Please output the entries below without altering a single character.

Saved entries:
----
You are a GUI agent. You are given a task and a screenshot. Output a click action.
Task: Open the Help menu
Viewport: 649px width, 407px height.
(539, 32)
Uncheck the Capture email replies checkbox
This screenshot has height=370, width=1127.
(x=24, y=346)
----
Task answer:
You are a GUI agent. You are given a task and a screenshot. Output a click action.
Task: Open the Help menu
Viewport: 649px width, 407px height.
(539, 32)
Uncheck the Capture email replies checkbox
This screenshot has height=370, width=1127.
(x=24, y=346)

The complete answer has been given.